On the morning of the 12th, I hitched up the wagon and headed into town. The general store had a generator, powered by a turbine in the stream that flowed by the tannery, because they still had a good-sized freezer. The ice cream in the freezer plus a television made the store the town social center. There’d be enough of a crowd that I’d get a good sense of public opinion.

The PC congress at Dartmouth was well known to folks, since the papers had been talking about the affair at some length. When I got to the store around 9:30, a good crowd had gathered, and they had hard words for the goings-on. Time had not dimmed their memories of what was worst about the old USA, and this political correctness crap was at the top of the list. More than one neighbor said we ought to take the lot of ‘em out and shoot ’em. I took that as a good sign, but still wasn’t sure how people would react when we actually did it.

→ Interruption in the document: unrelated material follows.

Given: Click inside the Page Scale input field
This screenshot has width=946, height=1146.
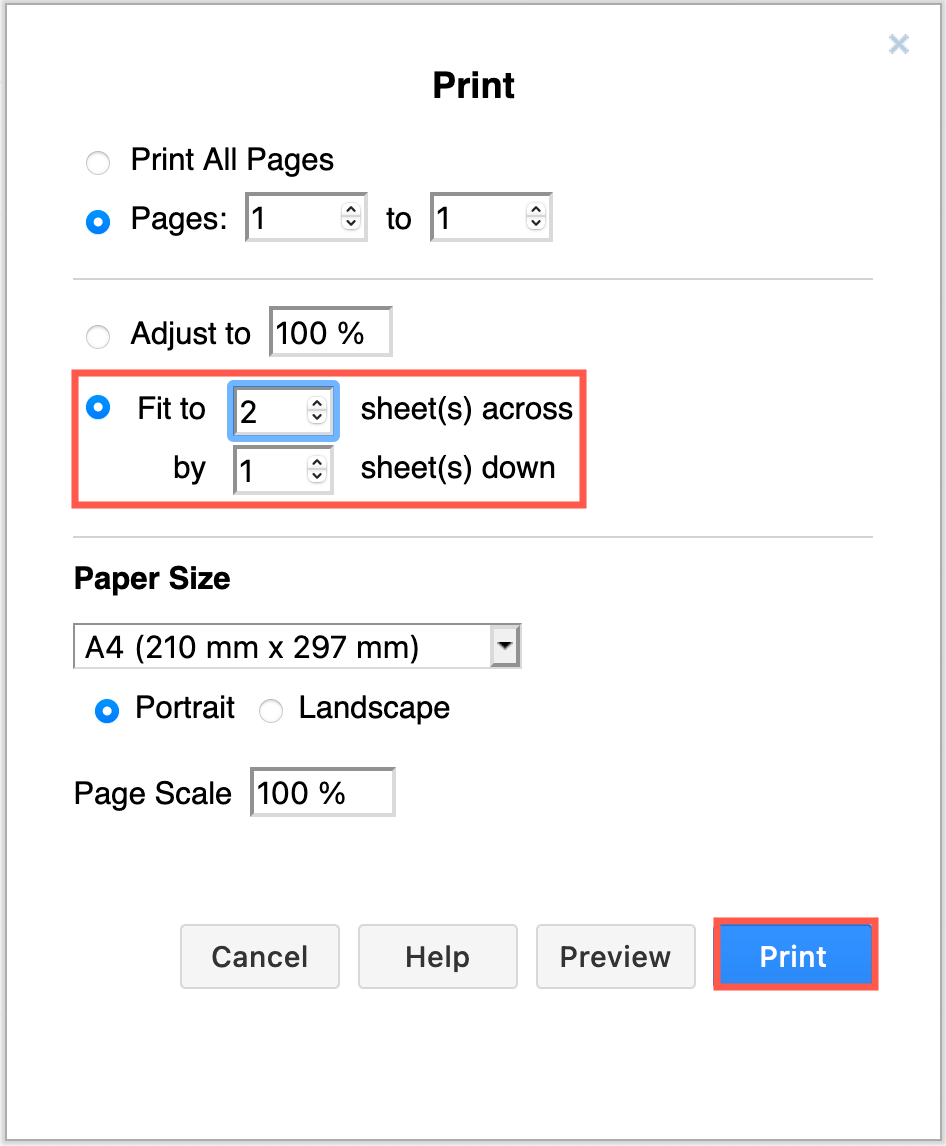Looking at the screenshot, I should coord(322,791).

The television was covering the conference, live, and the other side was laying the groundwork for us as well as if we’d written the script. The speakers were a succession of whiney women and faggy men, all bemoaning this or that “oppression” and blaming the world’s ills on white males. The comments from the Hartland peanut gallery got increasingly nastier; we all felt like we’d gone through a worm-hole into a tour of the Inferno conducted by Catullus. The main sentiment seemed to be, “Why are we still putting up with this stuff?”

By around 10:30, I began to fear the local crowd would go home before the action started. Just at the point when Farmer Corman said, “If I want chicken shit, I got plenty to shovel at home” and headed for the door, the picture changed.

From the back of 105 Dartmouth, the camera panned to Governor Kraft marching in the side door, to gasps, then boos, hisses, and shouts of anger from the gutter worshipers. Bill’s 300-pound bulk tossed those in his path aside like bumboats around a battleship as he climbed toward the stage. Grabbing the mic from some stingy-haired bitch reading a poem about making love with her Labrador, the governor bellowed, “Sit down and shut up!”

They did. Auctoritas has that effect, even on the illegitimate.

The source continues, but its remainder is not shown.